Our first session went very well. I helped her with comprehending a work related email and we talked about her New Year traditions. I’m excited to have an opportunity to learn more about the Japanese culture, make a local friend and build my travel fund.

Coming of Age Day

The second Monday in January is known as Coming of Age Day. The day celebrates when a Japanese young person reaches adulthood. This occurs at the age of 20 because, 20 is the age of maturity in the Japanese culture. It comes with expanded rights and responsibilities of adulthood. The day of celebration dates back to 714 when a young prince was permitted to wear new robes and had his hair cut marking his passage into adulthood. It was made into a Japanese National holiday in 1948.

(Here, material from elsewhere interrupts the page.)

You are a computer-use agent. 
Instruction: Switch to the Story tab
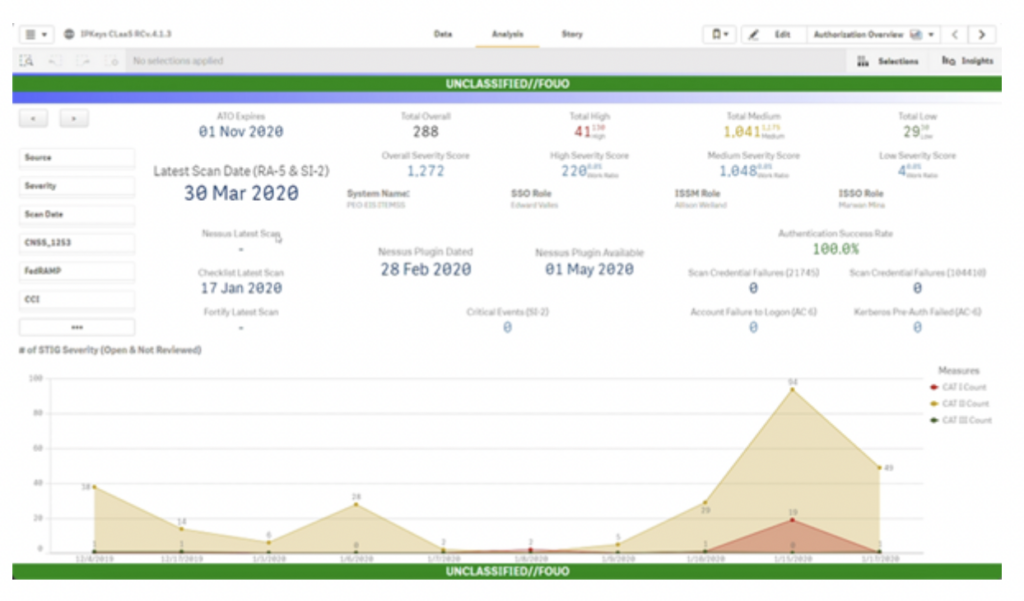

Interestingly, the cut off date for the celebration is March 31st. So, any Japanese person turning 20 between April 1st, 2016 and March 31st, 2017 will participate in the ceremony. The ceremony is typically held in the morning at local government offices. After the ceremony, the participants will go out with their friends and family to celebrate often stopping by the local temple or shrine for prayers and good wishes.

Women often wear traditional formal kimonos. Some men choose to wear a kimono as well, although it is more common for men to wear dark suits. I went to Kamakura this afternoon to the Tsuragaoka Hachimangū Shrine hoping to catch sight of a few new adults dressed in kimonos. I saw many women dressed in kimonos and I was able to snap a few photos. The women seemed to happily have their pictures taken and EVERYONE was snapping pictures. It was like the “coming of age” paparazzi. Honestly, whom could blame them. The girls looked stunning in their formal dress kimonos.

Kimonos & Rickshaws

Notice the length of her sleeve. The long length indicates she is single.

Kimono selfie! Again, notice the sleeve length.

Kimono with the fur…

So pretty on the bridge

My favorite shot from today


Coming of Age Day reminds me of a sweet sixteen party mixed with your 21st birthday. Although the day is a celebration, it is also meant to serve as a time for reflection on responsibility and privileges associated with becoming and adult.